Coast Guard terminates illegal charter in St. Petersburg

A Coast Guard investigating officer terminates the voyage of a 47-foot uninspected passenger vessel with 15 passengers for hire in St. Petersburg, Florida June 20, 2020. Uninspected passenger vessels are only permitted by Coast Guard regulations to carry six passengers for hire with a master who holds a Merchant Mariner Credential. (U.S. Coast Guard photo.)

A Coast Guard investigating officer terminates the voyage of a 47-foot uninspected passenger vessel with 15 passengers for hire in St. Petersburg, Florida June 20, 2020. (U.S. Coast Guard photo.)

ST. PETERSBURG, Fla. — The Coast Guard terminated an illegal charter near St. Petersburg Municipal Marina Saturday.

A Coast Guard Sector St. Petersburg investigation officer terminated the voyage of a 47-foot uninspected passenger vessel with 15 passengers for hire.

The violations include:

  1. Violation of 46 C.F.R. 176.100 (a) for not having a valid Certificate of Inspection.
  2. Violation of 46 C.F.R. 16.201 for failure to have a drug and alcohol program.
  3. Violation of 46 C.F.R. 170.120 for failure to have a valid stability letter.

During the course of the boarding, the investigating officer determined the vessel was not an inspected passenger vessel and uninspected passenger vessels are only permitted by Coast Guard regulations to carry six passengers for hire.

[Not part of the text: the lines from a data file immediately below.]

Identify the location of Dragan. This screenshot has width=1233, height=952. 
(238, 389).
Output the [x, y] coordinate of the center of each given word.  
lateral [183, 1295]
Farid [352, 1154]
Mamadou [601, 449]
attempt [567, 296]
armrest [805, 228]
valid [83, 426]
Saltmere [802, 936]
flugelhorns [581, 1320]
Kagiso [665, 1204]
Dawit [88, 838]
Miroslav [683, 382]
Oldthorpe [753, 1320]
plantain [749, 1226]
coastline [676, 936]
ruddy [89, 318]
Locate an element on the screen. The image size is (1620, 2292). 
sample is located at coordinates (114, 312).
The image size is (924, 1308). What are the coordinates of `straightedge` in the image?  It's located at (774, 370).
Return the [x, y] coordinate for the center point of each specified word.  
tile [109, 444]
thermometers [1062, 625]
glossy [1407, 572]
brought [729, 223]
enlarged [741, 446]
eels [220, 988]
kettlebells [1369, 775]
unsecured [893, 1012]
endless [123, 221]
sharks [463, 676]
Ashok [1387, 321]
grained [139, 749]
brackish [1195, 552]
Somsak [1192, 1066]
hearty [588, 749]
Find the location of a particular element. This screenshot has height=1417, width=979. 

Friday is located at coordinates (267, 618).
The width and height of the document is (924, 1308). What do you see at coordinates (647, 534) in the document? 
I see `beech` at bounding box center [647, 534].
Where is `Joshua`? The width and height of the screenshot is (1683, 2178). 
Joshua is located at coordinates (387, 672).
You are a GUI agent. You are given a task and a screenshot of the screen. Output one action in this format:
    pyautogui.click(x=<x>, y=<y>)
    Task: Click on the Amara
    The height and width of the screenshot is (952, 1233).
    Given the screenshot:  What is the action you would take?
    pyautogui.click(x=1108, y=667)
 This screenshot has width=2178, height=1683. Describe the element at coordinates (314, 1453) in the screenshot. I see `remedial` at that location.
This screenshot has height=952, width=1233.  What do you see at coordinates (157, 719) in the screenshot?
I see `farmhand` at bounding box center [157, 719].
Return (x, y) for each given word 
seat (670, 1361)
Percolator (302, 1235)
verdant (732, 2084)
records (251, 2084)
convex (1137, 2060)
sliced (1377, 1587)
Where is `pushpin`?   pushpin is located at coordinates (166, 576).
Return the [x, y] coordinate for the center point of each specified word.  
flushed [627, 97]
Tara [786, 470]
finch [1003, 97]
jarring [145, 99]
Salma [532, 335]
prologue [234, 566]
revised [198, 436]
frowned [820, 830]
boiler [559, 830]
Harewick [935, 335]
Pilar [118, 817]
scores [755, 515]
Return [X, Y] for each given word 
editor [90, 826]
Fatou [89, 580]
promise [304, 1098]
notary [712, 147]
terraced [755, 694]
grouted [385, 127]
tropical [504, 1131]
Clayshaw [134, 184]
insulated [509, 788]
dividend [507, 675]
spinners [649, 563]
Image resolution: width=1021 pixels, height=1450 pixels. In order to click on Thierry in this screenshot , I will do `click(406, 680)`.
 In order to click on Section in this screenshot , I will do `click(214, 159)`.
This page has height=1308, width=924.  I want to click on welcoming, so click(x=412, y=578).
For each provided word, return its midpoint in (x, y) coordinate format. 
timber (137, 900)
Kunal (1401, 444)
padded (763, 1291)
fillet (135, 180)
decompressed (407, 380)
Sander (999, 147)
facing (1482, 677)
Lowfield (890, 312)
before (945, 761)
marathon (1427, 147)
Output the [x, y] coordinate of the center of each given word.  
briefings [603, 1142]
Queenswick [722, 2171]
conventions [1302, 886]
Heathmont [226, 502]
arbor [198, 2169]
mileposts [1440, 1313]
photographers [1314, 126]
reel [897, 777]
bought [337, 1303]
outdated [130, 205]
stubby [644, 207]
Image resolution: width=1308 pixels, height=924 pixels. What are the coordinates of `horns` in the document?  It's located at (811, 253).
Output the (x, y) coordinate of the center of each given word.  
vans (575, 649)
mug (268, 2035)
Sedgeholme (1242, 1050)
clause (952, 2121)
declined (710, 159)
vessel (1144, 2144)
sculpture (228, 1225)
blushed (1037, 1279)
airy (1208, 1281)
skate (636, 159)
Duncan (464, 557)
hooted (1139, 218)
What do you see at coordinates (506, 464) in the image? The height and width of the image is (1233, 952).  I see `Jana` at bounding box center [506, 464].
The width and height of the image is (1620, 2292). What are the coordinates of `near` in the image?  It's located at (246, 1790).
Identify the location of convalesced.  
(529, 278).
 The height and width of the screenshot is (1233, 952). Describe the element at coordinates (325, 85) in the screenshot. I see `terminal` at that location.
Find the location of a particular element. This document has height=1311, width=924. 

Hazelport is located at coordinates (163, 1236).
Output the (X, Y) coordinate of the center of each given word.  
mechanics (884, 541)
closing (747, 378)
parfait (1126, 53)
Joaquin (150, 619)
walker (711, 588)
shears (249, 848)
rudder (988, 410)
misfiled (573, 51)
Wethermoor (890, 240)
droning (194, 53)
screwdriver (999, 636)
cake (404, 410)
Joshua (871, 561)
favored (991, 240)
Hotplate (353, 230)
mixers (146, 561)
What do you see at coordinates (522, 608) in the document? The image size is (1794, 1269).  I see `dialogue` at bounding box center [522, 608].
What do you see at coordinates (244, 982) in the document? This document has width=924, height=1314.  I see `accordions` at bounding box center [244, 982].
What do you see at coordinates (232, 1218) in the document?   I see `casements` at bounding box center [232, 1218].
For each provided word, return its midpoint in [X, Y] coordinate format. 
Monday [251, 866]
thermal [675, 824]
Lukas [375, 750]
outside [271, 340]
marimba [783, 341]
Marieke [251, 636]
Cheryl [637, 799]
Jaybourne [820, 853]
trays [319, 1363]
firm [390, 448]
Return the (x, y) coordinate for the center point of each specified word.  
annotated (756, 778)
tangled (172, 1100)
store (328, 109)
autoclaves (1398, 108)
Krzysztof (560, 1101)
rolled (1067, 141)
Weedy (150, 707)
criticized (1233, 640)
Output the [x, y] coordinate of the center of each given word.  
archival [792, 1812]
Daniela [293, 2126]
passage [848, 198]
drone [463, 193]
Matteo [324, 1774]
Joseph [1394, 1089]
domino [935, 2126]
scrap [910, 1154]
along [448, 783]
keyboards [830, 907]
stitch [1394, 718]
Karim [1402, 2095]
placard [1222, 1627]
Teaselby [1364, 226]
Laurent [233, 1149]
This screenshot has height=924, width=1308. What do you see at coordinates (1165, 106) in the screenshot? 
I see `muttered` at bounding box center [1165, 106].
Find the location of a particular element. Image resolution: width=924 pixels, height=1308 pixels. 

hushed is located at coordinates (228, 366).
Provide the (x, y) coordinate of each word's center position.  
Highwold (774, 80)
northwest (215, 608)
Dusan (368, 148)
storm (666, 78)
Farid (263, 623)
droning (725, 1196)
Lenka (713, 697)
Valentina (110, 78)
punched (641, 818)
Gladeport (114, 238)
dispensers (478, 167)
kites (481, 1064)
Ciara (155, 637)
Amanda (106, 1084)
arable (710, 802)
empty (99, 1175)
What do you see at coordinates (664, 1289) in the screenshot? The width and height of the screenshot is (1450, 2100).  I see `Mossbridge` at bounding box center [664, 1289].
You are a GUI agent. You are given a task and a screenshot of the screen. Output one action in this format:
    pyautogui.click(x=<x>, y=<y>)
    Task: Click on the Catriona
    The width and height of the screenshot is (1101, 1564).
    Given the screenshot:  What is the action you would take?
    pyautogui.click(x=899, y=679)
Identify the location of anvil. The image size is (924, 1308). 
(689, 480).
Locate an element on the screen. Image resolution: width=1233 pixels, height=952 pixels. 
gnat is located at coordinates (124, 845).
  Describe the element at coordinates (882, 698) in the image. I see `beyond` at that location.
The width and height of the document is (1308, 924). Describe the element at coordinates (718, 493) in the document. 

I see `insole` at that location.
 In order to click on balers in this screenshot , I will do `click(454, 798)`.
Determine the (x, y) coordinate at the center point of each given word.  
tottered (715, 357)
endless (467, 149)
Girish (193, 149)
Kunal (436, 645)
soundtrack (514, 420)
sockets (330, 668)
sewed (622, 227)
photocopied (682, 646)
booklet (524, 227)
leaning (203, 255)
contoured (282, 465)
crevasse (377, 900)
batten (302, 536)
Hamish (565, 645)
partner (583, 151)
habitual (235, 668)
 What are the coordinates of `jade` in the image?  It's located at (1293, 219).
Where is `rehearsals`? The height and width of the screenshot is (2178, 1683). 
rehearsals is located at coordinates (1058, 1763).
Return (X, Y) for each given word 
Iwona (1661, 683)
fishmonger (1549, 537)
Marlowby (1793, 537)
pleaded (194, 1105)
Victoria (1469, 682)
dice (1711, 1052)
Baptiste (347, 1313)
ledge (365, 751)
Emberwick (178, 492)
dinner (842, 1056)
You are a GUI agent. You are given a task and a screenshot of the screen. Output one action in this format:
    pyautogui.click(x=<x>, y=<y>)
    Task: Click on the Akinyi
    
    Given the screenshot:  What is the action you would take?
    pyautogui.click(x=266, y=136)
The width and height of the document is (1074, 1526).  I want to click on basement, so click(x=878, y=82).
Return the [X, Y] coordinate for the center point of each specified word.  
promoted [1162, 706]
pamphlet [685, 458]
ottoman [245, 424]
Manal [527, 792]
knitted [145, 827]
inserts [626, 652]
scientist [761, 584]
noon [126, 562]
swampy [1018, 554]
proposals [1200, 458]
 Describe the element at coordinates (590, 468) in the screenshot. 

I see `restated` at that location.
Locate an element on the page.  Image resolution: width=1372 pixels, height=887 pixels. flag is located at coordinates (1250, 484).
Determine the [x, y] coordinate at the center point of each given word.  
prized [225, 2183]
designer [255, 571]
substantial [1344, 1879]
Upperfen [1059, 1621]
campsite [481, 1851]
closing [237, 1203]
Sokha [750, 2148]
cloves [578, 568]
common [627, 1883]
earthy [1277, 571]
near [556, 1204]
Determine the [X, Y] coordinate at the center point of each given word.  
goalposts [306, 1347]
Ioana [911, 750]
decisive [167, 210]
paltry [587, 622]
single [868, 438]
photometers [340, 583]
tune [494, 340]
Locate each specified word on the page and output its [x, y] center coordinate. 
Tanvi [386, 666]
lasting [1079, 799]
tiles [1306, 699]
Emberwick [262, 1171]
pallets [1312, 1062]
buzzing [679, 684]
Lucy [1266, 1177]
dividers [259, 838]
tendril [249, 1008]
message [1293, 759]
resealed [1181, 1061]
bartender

“The Coast Guard will continue to aggressively pursue vessel operators who needlessly place the lives of patrons at risk by not complying with Coast Guard passenger vessel regulations,” said Mr. Brian Knapp, Senior Investigating Officer at Coast Guard Sector St. Petersburg. “We urge anyone paying for a trip on a passenger vessel to ask to see the Merchant Mariner Credential of the vessel operator to verify their captain is properly credentialed by the Coast Guard. Additionally, when chartering a boat with more than six passengers ask to see the Coast Guard’s Certificate of Inspection. If the operator cannot produce a Merchant Mariner Credential or a Certificate of Inspection, don’t get on the boat.”

Owners and operators of illegal charter vessels can face maximum civil penalties of over $50,000 for illegal passenger-for-hire operations. Additionally, credentialed mariners who operate vessels in a non-compliant manner risk having their license suspended. Some potential fines for illegally operating a charter vessel are:

  • Up to $18,477 for failure of an inspected vessel to be under the control of an individual with the appropriate Coast Guard license.
  • Up to $7,250 for failure of operators to be enrolled in a chemical testing program.
  • Up to $4,685 for failure to provide a Coast Guard Certificate of Inspection for vessels carrying more than six passengers.
  • Up to $15,995 for failure to produce a valid Certificate of Documentation for vessels over 5 gross tons.
  • Up to $11,712 for failure to have been issued a valid Stability Letter prior to placing vessel in service with more than six passengers.